Einführung
Das politische System Nordrhein-Westfalens basiert auf der Landesverfassung, die am 11. Juli 1950 in Kraft trat - und somit nach dem Grundgesetz, das 1949 eingeführt wurde. Somit wurde sie auch vom Grundgesetz beeinflusst und beinhaltet - wie eigentlich alle Länderverfassungen - republikanische, demokratische, sozialstaatliche und rechtsstaatliche Elemente.
Da die Verfassung erst nach dem Grundgesetz entstanden ist, verfügt sie über keinen eigenen Grundrechtekatalog, sondern stützt sich auf die im Grundgesetz verankerten Grundrechte. Manche werden lediglich ein wenig näher charakterisiert.
Der Aufbau und die Aufgaben der einzelnen Organe werden nach dem Prinzip der Gewaltenteilung festagelegt.
So liegt die Legislative direkt beim Volk und beim Landtag, der eine Volksvertretung ist. Die Exekutive wird von der Landesregierung - also dem Ministerpräsidenten und den Ministern - ausgeübt. Die Judikative wird von unabhängigen Richtern ausgeübt.
Ähnlich wie die Wahlen auf Bundesebene werden die Landtagsabgeordenten in allgemeiner, gleicher, unmittelbarer, geheimer und freier Wahl für einen Zeitraum von 5 Jahren gewählt. Der Landtag ist das Zentrum der politischen Willensbildung und beschließt die Gesetze und den Landeshaushalt. Außerdem wählt er den Ministerpräsidenten.
Zum Beginn einer Legislaturperiode werden Präsidium, Ältestenrat und die Ausschüsse gewählt, bzw. besetzt.
Neben der Zuständigkeit des Landtages bei der Gesetzgebung, besteht die Möglichkeit von Volksbegehren und Volksentscheid, durch Antrag der Landesregierung oder des Volkes. Dies wurde jedoch nur einmal bisher genutzt und ist wegen hohen Hürden nur schwer realisierbar.
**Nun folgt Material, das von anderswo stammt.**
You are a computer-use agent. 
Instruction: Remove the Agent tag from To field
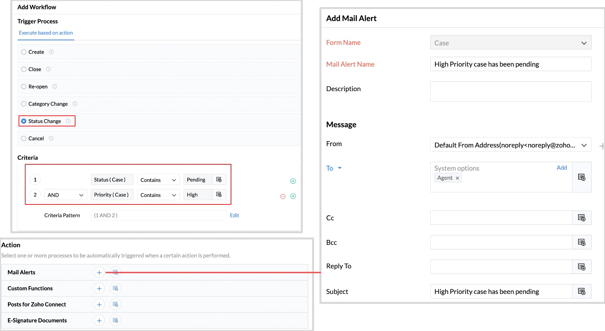457,178
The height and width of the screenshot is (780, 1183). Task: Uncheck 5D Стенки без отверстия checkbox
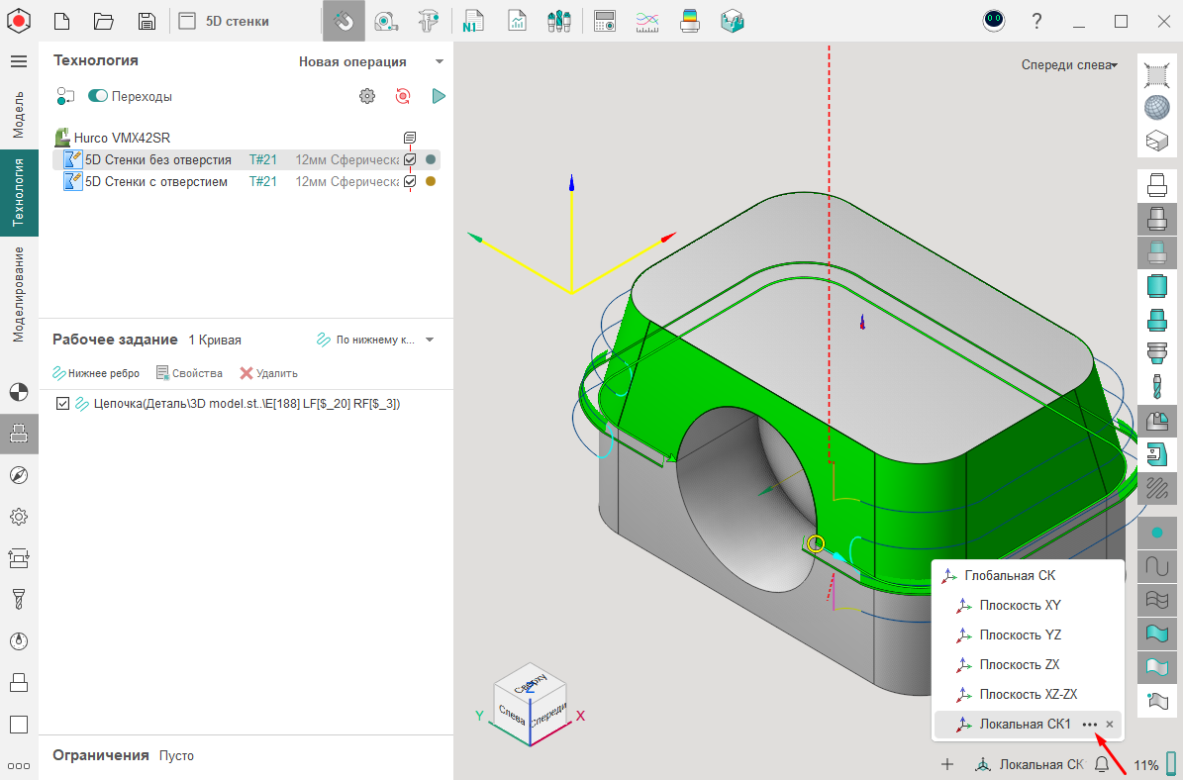410,159
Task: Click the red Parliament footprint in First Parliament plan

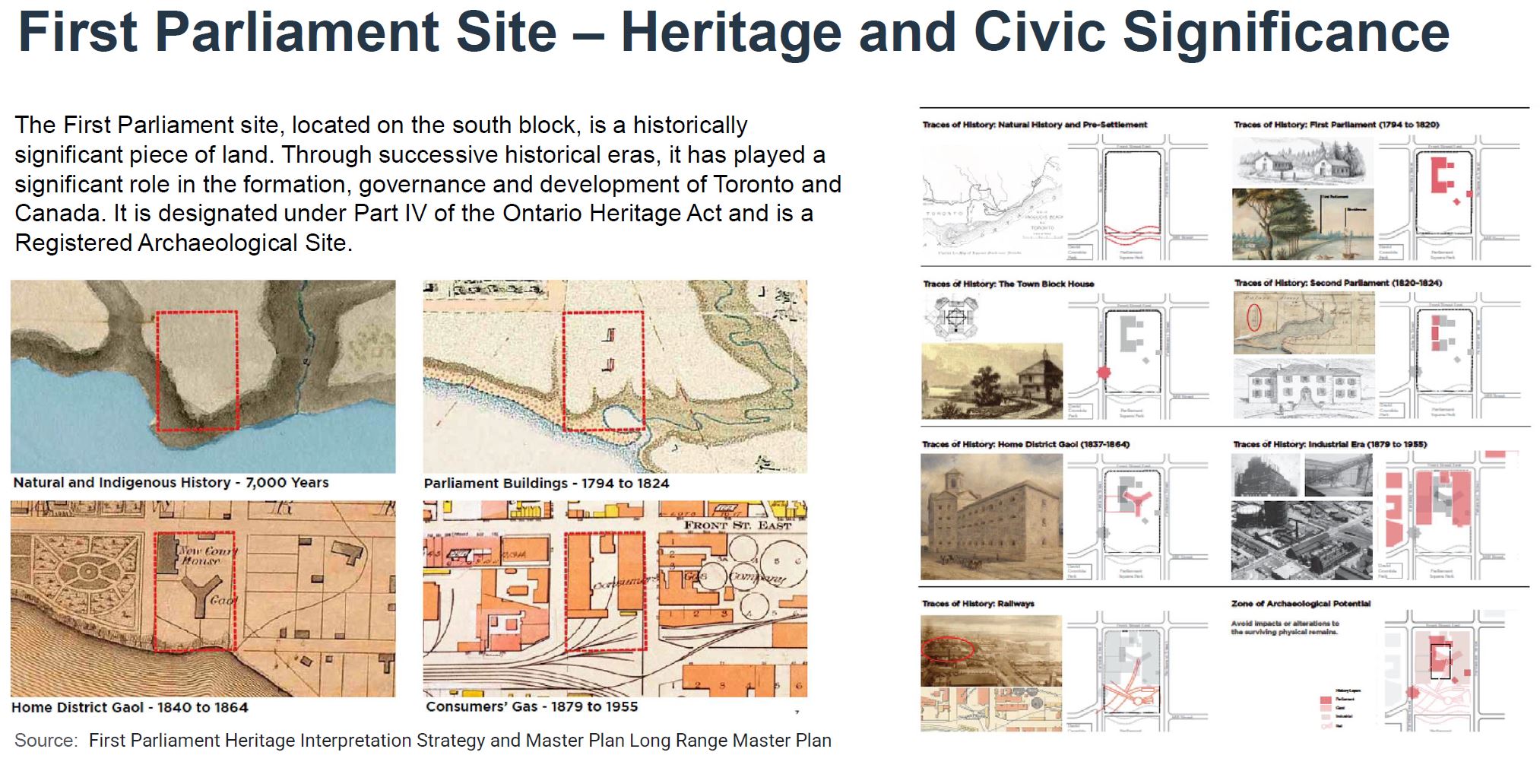Action: (1439, 176)
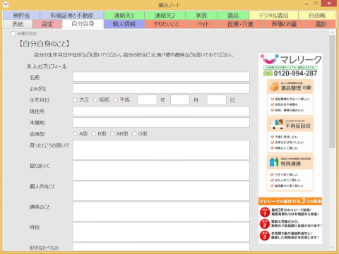Open the 医療・介護 tab
Image resolution: width=339 pixels, height=254 pixels.
240,24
Die Landesregierung - bzw. der Ministerpräsident - hat eine verfassungsmäßige starke Stellung. So hat er das Recht Gesetzentwürfe einzubringen, die Richtlinien der Politik zu bestimmen und seine Minister zu ernennen. Aber auch der Ministerpräsident wird unmittelbar vom Landtag kontrolliert.